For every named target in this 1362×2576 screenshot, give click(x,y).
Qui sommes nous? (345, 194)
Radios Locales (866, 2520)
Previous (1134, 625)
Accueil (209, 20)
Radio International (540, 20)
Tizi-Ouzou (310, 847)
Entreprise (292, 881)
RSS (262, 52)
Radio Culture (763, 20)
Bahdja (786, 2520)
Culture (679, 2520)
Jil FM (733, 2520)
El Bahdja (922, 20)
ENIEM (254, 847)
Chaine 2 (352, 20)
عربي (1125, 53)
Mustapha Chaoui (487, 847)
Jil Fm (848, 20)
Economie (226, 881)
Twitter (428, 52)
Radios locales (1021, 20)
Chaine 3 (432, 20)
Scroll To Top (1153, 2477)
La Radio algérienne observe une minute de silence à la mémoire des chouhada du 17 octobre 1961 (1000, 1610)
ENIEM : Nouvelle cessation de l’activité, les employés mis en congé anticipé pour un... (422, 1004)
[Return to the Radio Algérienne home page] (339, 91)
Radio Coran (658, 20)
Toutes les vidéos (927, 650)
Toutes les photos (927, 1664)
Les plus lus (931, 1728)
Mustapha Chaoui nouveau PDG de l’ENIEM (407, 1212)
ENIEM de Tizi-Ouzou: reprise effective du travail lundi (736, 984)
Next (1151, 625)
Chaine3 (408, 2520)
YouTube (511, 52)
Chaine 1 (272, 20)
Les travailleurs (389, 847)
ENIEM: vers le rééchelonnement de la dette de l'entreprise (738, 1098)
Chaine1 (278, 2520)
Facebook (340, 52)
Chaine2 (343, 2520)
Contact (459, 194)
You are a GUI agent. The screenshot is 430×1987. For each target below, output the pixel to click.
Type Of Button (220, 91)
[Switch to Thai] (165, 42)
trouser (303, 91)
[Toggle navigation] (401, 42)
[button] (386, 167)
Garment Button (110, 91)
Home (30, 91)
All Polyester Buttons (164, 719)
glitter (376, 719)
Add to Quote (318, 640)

= = = =

• **Task to complete**
Look through the entries above and quote exactly the lines from the line with "Chaine 2 (352, 20)" to the line with "Chaine2 (343, 2520)", counting both of those lines.

• **Reply**
Chaine 2 (352, 20)
عربي (1125, 53)
Mustapha Chaoui (487, 847)
Jil Fm (848, 20)
Economie (226, 881)
Twitter (428, 52)
Radios locales (1021, 20)
Chaine 3 (432, 20)
Scroll To Top (1153, 2477)
La Radio algérienne observe une minute de silence à la mémoire des chouhada du 17 octobre 1961 (1000, 1610)
ENIEM : Nouvelle cessation de l’activité, les employés mis en congé anticipé pour un... (422, 1004)
[Return to the Radio Algérienne home page] (339, 91)
Radio Coran (658, 20)
Toutes les vidéos (927, 650)
Toutes les photos (927, 1664)
Les plus lus (931, 1728)
Mustapha Chaoui nouveau PDG de l’ENIEM (407, 1212)
ENIEM de Tizi-Ouzou: reprise effective du travail lundi (736, 984)
Next (1151, 625)
Chaine3 (408, 2520)
YouTube (511, 52)
Chaine 1 (272, 20)
Les travailleurs (389, 847)
ENIEM: vers le rééchelonnement de la dette de l'entreprise (738, 1098)
Chaine1 (278, 2520)
Facebook (340, 52)
Chaine2 (343, 2520)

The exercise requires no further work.